While McClure’s offerings were much appreciated by Bobbitt (who would always share with his two friends), she did follow through with doing more. On November 10, McClure and her boyfriend, Mark D’Amico, began a GoFundMe campaign for Bobbitt.
The initial goal was $10,000 to help Bobbitt get his own place, a car, and cover his expenses for the next four to six months. “He is very interested in finding a job,” she shared on GoFundMe, “and I believe that with a place to be able to clean up every night and get a good night’s rest, his life can get back to being normal.”
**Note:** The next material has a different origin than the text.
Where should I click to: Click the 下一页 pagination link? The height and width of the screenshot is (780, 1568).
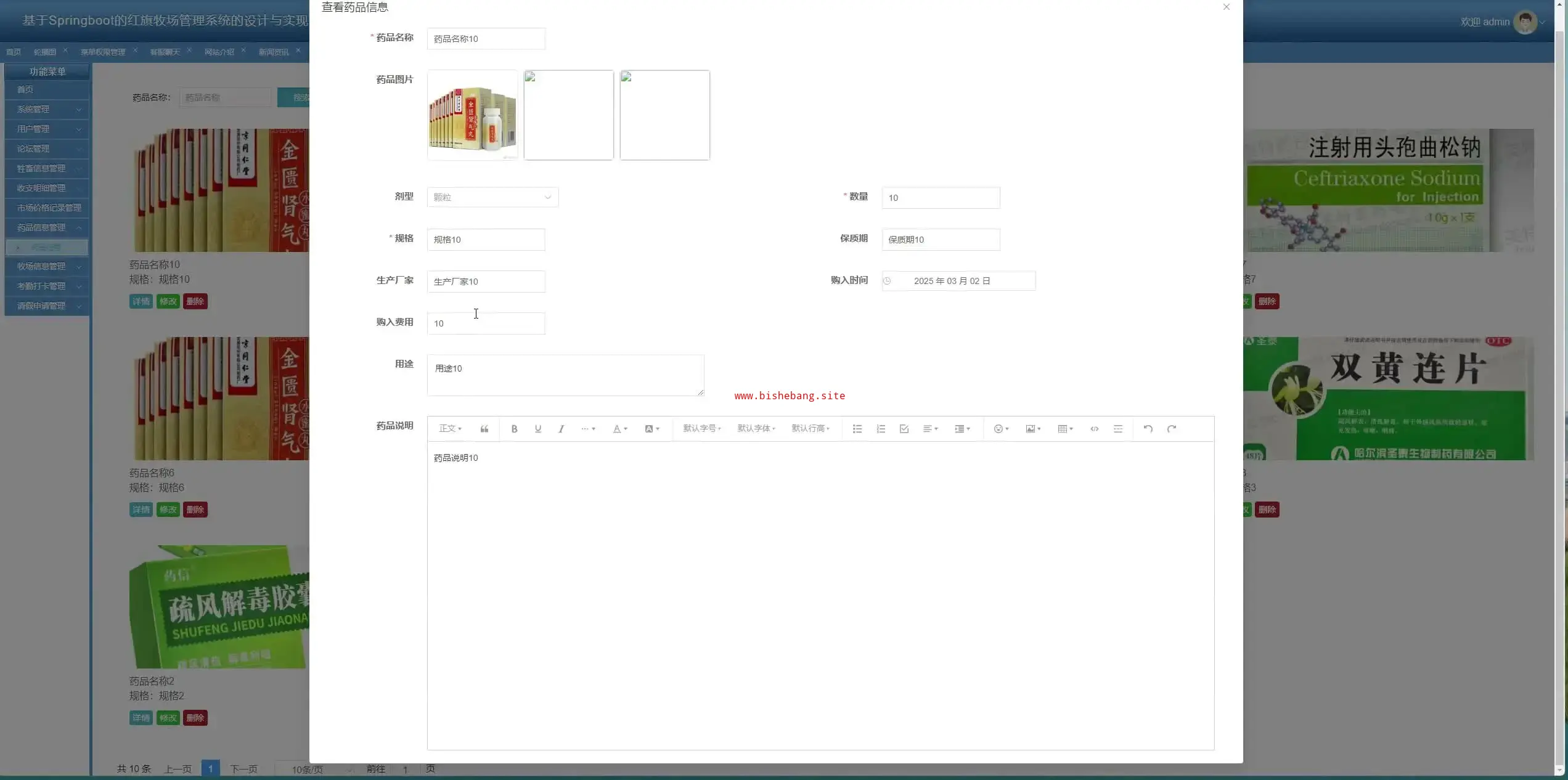tap(243, 769)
The campaign quickly reached its $10,000 goal—and much more. As of November 30, the total contributed toward Bobbitt’s second chance is over $393,000 and continues to grow. Since setting up the crowdfunding drive, McClure has learned that 34-year-old good samaritan is a former ammunition technician in the Marines.
The staggering amount raised has completely changed Bobbitt’s life, but has also presented a new challenge—what is he going to do with all that money? Luckily, McClure has a plan. In an update, she writes, “The first thing on the list is a NEW Home which Bobbitt will own!! He will never have to worry about a roof over his head again!!” The second is a dream truck for Johnny—a 1999 Ford Ranger.
In addition to these major purchases, McClure says there will be two trusts set up in Bobbitt’s name; one will allow him to collect a small “salary” each year, and another that will be a retirement trust. It “will be wisely invested by a financial planner which he will have access to in a time frame he feels comfortable with so when the time comes he can live his retirement dream of owning a piece of land and a cabin in the country.”
Thank you, Kate and Bobbitt, for giving us what we needed to restore our faith in humanity.